Tuesday, February 14, 2017

Girls, Revisited

It seemed weirdly epic, Sunday night, to be sitting in the dark in K's apartment, binge-watching Season 5 of Girls in preparation for that night's premiere of the final season.  Back in 2013 I wrote about feeling like an 'emerging adult' as I handed in my master's thesis on the show, and now, in 2017, more endings and more beginnings are emerging for me. It's been 3.5 years since leaving Denmark, a year with K, 3 years at Twitter, 3 months since leaving, 3 weeks since the Trump era has begun. So much has changed since that blog post, and yet I still find myself wanting to find some full-circle niceties on which to judge the interim.

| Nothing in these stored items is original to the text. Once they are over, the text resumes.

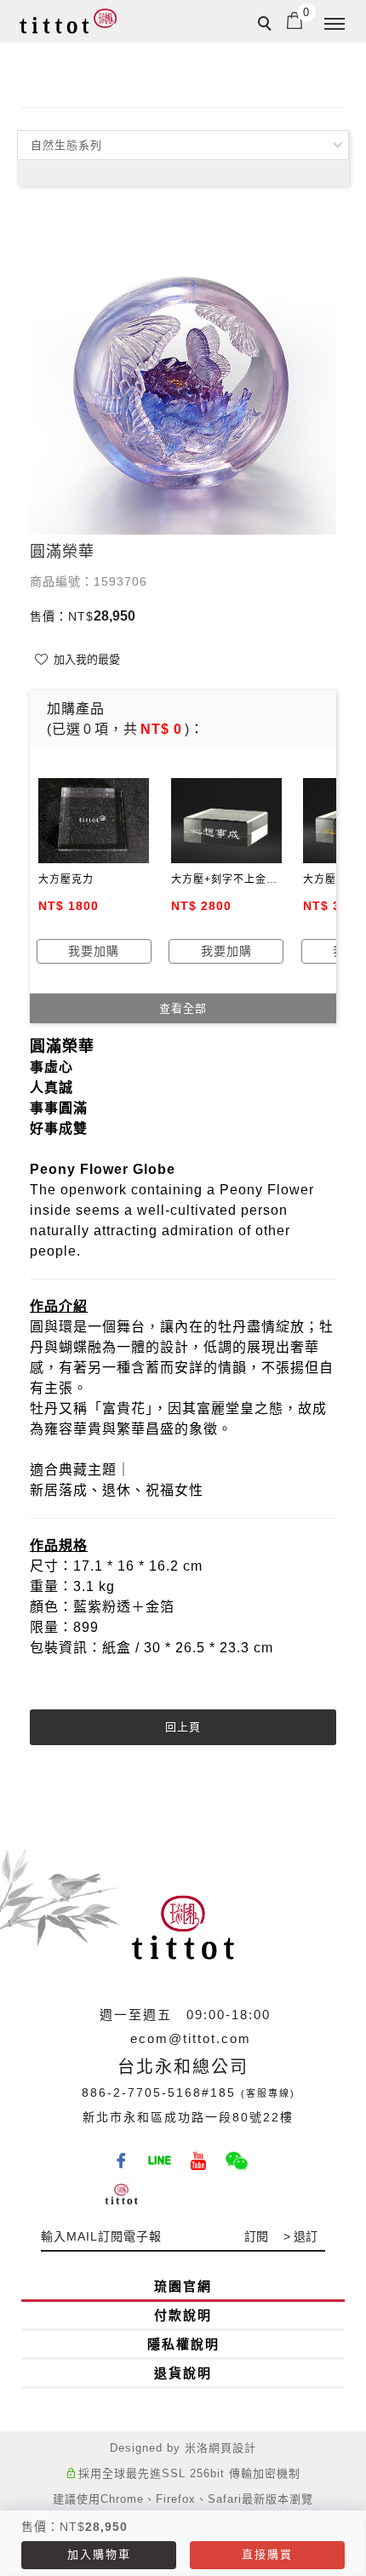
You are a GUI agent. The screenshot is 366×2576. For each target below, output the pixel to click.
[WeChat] (239, 2155)
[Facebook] (124, 2155)
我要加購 (93, 951)
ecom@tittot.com (190, 2038)
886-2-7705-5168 (142, 2092)
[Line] (162, 2155)
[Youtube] (200, 2155)
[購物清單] (294, 19)
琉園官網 (183, 2286)
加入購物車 (99, 2554)
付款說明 (183, 2315)
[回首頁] (68, 20)
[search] (267, 25)
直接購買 (267, 2554)
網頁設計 (232, 2447)
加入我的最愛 (85, 659)
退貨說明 (183, 2373)
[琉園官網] (124, 2189)
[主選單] (334, 24)
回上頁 (183, 1726)
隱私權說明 (183, 2344)
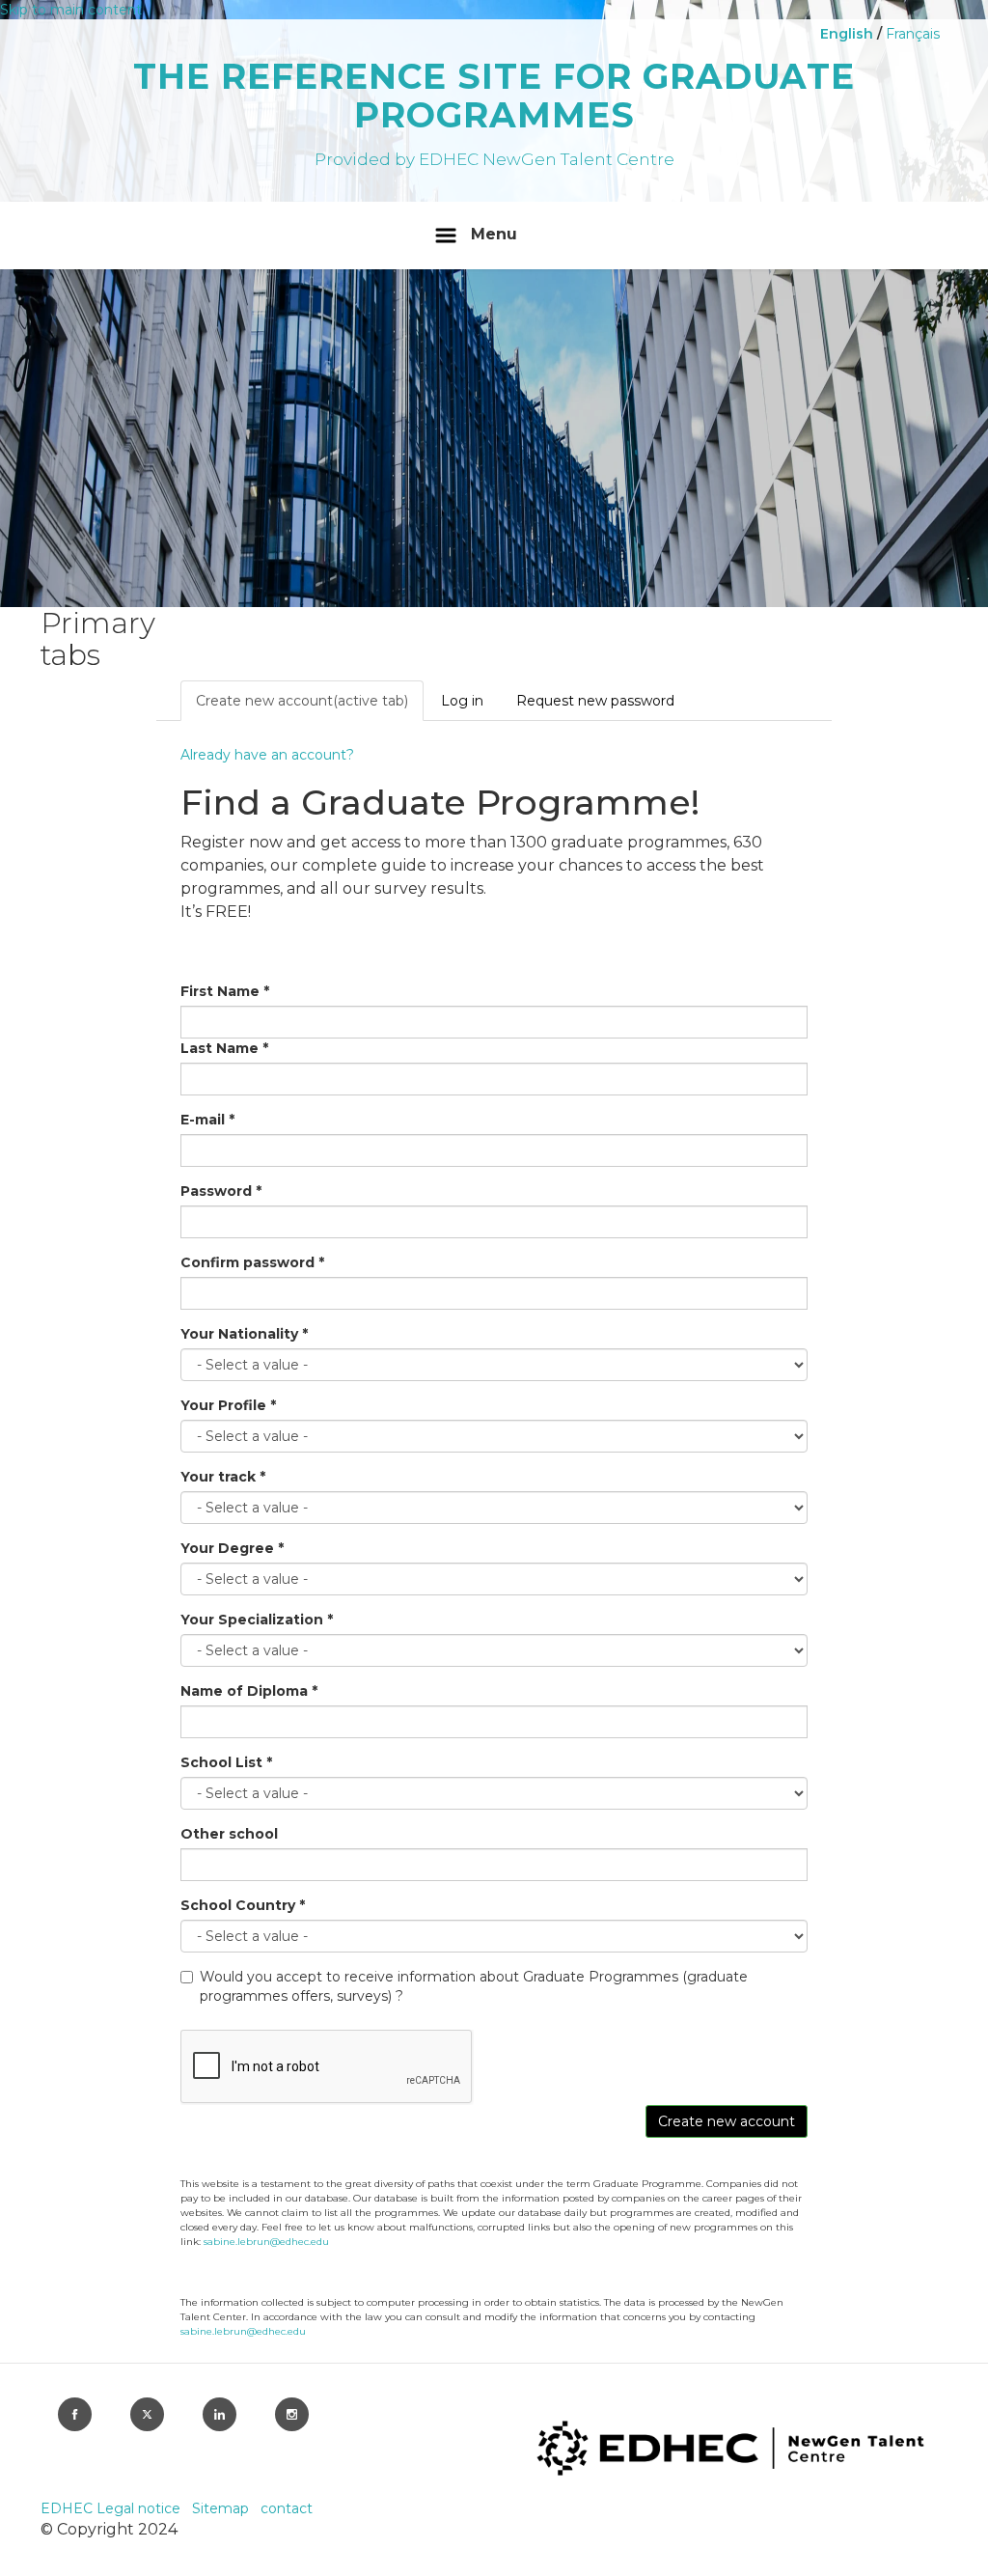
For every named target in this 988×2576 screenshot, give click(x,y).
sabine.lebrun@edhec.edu (266, 2241)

still self-satisfied, always wanting more 

Like Hannah, Marnie, Jessa, and Shoshanna's world, my circumstances have changed and I'm older, but the patterns of progress and closure still feel messy. Unlike them, though, I hope (to god) I've evolved more than they have. Marred by immaturity, obliviousness, and lack of self-awareness, the girls of Girls are just barely adults after 6 years, yet I keep watching the train wreck for the few, sublime moments of heart that Lena Dunham pulls off. What continues to fascinate me about the storytelling of the show is that the characters, while perhaps caricatures of people, are inexorably who they are. This is different from saying they know who they are, but they chase after some vision of what they want, at all costs. This kind of storytelling is bold; it may diverge from realism into satire, but there's a certain steadfast adherence to depicting the messiness of emerging adulthood in the show's style, stories, protagonists, and comedy that I admire.

It would do me well, in this time in my life, to appreciate that I may not ever be done, baked, out of the oven. I want to remember my former appreciation of the process, not outcome, of adulthood, as I described in the blog post. It's hard to remember, much less accept, that change can feel like crisis, loss, or adventure, and that curiosity eschews closure. These notions are hard for us as we settle into our adult lives, where bank account zeros and career achievements and personal milestones start to feel more like must-haves than guidelines. But believing in the process (especially creatively) means taking risks, and this gets harder as we start to decide, 'well, this is it, this is my life.'

Today, though, on a walk in the sun with icicles dripping off roofs and a podcast in my ear, I vowed to remember my potential to change for the better. Instead of nostalgia for the grad school days of being broke and wistful, I'm choosing to see the past three years as a continuation of emergence into that flow of adulthood. My Danish may be rusty but I'm fluent in queer. I may not long to see all the movies all the time, but maybe I've consumed enough stories to know how to tell a good one someday. We'll just have to see how it plays out.